Corporate Fin Mgt NDLM.PDF

(Nora) #1

  1. Instruments on over-the-counter (OTC) market


Several new instruments for covering interest rate risk have developed over the years on
OTC market. These instruments enable the operators to cover fixed as well as variable
rates.



  1. Fixed-Rate Instruments on OTC


Forward-Forward Operation


This is an operation that enables an operator to fix immediately interest rates of a debt or
a loan which will be contracted at a later date. For example, an enterprise wants to
ascertain today the interest rate on debt which it will borrow after 3 months for 6 months.
This can be done by:



  • Borrowing for 9-months today;

  • Lending for 3-months today.


These two sets of transactions will enable the operator to know in advance the effective
rate of interest on 6-months borrowing, 3-months hence from today, as desired.



  1. Forward Rate Agreement (FRA)


It is a kind of tailor-made futures contract. Unlike normal futures contracts which are
standardized, a forward rate agreement is for a predecided maturity date, for a predecided
amount, and at a predecided rate, as may be agreed between the borrower and lender.


The FRA may, prima facie, sound more attractive than futures. However, banks usually
charge a higher rate if an enterprise wants to borrow odd amounts for odd periods.
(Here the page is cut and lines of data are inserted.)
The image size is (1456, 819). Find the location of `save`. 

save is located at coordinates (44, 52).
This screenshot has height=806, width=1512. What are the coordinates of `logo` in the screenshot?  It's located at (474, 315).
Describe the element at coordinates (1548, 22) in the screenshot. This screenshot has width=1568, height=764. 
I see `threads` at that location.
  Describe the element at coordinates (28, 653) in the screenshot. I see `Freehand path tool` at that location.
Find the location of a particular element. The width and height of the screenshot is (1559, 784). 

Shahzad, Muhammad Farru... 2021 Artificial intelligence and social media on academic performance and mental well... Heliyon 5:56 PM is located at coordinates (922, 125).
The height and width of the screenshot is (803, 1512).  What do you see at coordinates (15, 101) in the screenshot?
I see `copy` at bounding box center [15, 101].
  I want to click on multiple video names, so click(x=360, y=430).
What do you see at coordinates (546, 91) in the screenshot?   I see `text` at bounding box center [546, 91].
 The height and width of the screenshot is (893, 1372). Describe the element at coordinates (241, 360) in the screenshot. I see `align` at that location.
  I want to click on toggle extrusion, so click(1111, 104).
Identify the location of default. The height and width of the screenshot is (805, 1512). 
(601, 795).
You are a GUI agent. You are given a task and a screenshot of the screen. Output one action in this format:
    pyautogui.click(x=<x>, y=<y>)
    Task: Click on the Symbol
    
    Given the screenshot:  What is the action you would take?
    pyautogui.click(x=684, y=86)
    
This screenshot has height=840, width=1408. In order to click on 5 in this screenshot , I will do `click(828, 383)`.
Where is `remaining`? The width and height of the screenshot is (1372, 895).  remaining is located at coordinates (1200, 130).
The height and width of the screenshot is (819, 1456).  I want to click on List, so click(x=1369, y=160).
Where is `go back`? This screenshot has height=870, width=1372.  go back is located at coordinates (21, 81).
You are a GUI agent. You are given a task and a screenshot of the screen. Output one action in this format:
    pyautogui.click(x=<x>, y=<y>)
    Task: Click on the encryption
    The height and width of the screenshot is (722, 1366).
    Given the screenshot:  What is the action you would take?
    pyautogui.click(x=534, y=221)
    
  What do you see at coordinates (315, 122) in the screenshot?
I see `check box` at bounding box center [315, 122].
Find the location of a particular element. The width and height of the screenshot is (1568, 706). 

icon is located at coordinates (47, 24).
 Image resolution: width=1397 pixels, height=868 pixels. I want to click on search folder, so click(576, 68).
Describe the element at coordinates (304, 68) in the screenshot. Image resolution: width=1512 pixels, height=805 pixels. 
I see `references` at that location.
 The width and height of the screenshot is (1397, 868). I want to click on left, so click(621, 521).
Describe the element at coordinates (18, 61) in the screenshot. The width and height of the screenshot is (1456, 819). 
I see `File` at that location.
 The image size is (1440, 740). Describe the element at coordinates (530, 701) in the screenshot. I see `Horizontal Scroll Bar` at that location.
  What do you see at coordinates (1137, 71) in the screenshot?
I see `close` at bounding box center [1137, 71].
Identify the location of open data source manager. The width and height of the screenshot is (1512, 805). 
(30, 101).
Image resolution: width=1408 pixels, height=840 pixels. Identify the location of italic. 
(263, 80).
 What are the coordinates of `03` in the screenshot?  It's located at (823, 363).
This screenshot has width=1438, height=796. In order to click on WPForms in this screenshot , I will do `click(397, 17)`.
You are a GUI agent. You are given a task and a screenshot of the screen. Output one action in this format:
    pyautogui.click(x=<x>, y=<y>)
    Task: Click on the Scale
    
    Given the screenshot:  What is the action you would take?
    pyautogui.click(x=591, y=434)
And,
if the manager of the enterprise changes his mind and wants to sell his forward contract,
he must negotiate afresh with the bank.



  1. Interest Rate Options on the OTC Market


Options traded on the OTC market are generally similar to those traded on the organized
market. However, there are certain redeeming features of the OTC market vis-avis the
organized market. There is no financial asset in the case of an OTC option contract;
there is only an interest rate.



  • They are not standardized: the amount and maturity are negotiated;

  • Exercise price is the one defined in the contract;

  • Premium is expressed in terms of percentage of the amount under option.